April 4, 2006
I Saw Matthew Broderick Kissing Santa Claus
A recent development at the celebrity gossip site Gawker has left some stars seeing red -- angry red, that is! As in the color of anger!
The popular "Gawker Stalker" feature, in which people can text-message sightings of celebrities in New York (e.g. "Saw everyone's favorite Oscar Host Jon Stewart making a left from 50th Street to go north on 11th Ave.") was modified to include maps pinpointing the exact location of the sighting. (e.g. 50th Street and 11th Ave.)
In response, some publicists have called the feature irresponsible and dangerous. Last week, George Clooney went even further, urging his celebrity colleagues to recruit their friends to flood the site with fake sightings, thus rendering it useless.
This is an initiative we at Fametracker heartily endorse; in fact, we'd like to get the ball rolling. In the spirit of rolled balls, we submit the following fake sightings. Friends of celebrities, feel free to cut, paste, and text.

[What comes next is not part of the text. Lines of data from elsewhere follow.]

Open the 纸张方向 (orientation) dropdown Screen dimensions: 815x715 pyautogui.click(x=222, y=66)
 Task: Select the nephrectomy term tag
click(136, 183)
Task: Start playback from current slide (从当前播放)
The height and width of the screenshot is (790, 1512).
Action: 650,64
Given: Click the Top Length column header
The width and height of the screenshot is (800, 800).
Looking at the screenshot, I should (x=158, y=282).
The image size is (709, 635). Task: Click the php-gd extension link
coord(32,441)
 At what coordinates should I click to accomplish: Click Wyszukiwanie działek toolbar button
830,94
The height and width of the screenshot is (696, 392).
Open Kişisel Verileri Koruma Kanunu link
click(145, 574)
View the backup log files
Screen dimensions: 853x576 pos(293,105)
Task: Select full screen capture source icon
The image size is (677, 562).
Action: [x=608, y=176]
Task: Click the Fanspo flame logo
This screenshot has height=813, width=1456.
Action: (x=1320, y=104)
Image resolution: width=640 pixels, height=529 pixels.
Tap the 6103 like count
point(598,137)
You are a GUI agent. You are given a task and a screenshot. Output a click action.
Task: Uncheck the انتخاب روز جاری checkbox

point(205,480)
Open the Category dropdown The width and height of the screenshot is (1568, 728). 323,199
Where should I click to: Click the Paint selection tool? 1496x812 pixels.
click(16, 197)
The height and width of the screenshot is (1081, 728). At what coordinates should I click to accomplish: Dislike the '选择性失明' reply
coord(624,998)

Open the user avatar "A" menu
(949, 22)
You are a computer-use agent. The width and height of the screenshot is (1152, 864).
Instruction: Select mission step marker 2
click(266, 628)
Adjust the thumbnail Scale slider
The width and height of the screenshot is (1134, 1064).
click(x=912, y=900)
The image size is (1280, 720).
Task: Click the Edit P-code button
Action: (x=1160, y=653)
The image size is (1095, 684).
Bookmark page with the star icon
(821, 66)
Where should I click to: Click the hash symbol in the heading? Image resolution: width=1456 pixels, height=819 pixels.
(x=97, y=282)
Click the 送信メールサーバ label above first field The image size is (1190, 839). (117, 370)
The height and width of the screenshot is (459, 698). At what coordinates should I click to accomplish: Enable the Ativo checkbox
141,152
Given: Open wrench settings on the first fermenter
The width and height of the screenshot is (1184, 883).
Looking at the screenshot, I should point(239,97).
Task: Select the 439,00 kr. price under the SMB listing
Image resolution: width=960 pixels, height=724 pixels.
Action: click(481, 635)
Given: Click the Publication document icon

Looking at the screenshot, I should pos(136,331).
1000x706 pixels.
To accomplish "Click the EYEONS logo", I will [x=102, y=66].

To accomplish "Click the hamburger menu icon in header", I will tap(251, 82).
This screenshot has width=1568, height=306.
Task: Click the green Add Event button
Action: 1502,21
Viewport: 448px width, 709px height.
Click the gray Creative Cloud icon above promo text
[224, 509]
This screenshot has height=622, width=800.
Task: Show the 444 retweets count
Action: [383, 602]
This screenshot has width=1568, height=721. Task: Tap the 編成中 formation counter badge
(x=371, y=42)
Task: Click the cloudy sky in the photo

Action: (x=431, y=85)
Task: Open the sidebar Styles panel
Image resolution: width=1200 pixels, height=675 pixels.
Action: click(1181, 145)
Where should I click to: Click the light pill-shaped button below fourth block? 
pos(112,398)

LOL! Who should walk into Scoop in the Meat-Packing District but Julia Roberts!?! Did I say walking!? She was riding a camel.
Coming out of Bergdorf's, I saw Matthew Broderick and Matthew Modine, arguing about why there can only ever be one famous person at a time named "Matthew." Then Matthew McConaughey came by and they all started tickling each other.
Spotted Jennie Garth at the Dean & Deluca on Broadway looking FABULOUS. Seriously, is she in a Broadway play or something? She looked great, and I can't wait to find out what her next project will be. Maybe film?
Saw Dirk Benedict of TV's A-Team, playing speed chess with Burt Bacharach in Washington Square Park, while Rebecca Lobo, ex of the New York Liberty, stood by, possibly pleasuring herself. No lie.
So I'm standing in line at the Astor Place Starbucks, and my friend like makes this face, and I'm like, what? And she's like still making the face, so I turn around, and who should be sitting in the corner sipping something that was maybe a latte or maybe a chai drink? I couldn't tell? It's Johnny Knoxville and Her Majesty Queen Noor of Jordan. Like, making out.
Jennie Garth on UES -- seriously! And the way the light caught her hair -- breathtaking. Man, I wanna know what she's up to! Something hot?! No doubt!
Samuel L. Jackson begging for change outside the Atlantic Ave. subway station, I'm pretty sure.
OMG! I just totally saw Wilfred Brimley breakdancing in Central Park.
So I'm at Jamba Juice just off Union Square and who should walk in but Tom Cruise! And Natalie Wood! And I'm all, isn't Tom Cruise with Katie Holmes? And isn't Natalie Wood dead?
Dan Brown, the Da Vinci Code guy, scaling the Empire State Building. He's almost to the top. You can probably catch him if you get there fast.
Is that Marilyn Monroe sitting at that other table at Morimoto? Or is there a contemporary star who possesses that same combination of glamour, mystique, and sex appeal? LOL! There is -- Jennie Garth! And she's sitting in the restaurant right now! My mistake, "Marilyn"! Wow does she look fantastic! Memo to Hollywood: I need to see that face on a movie screen -- pronto!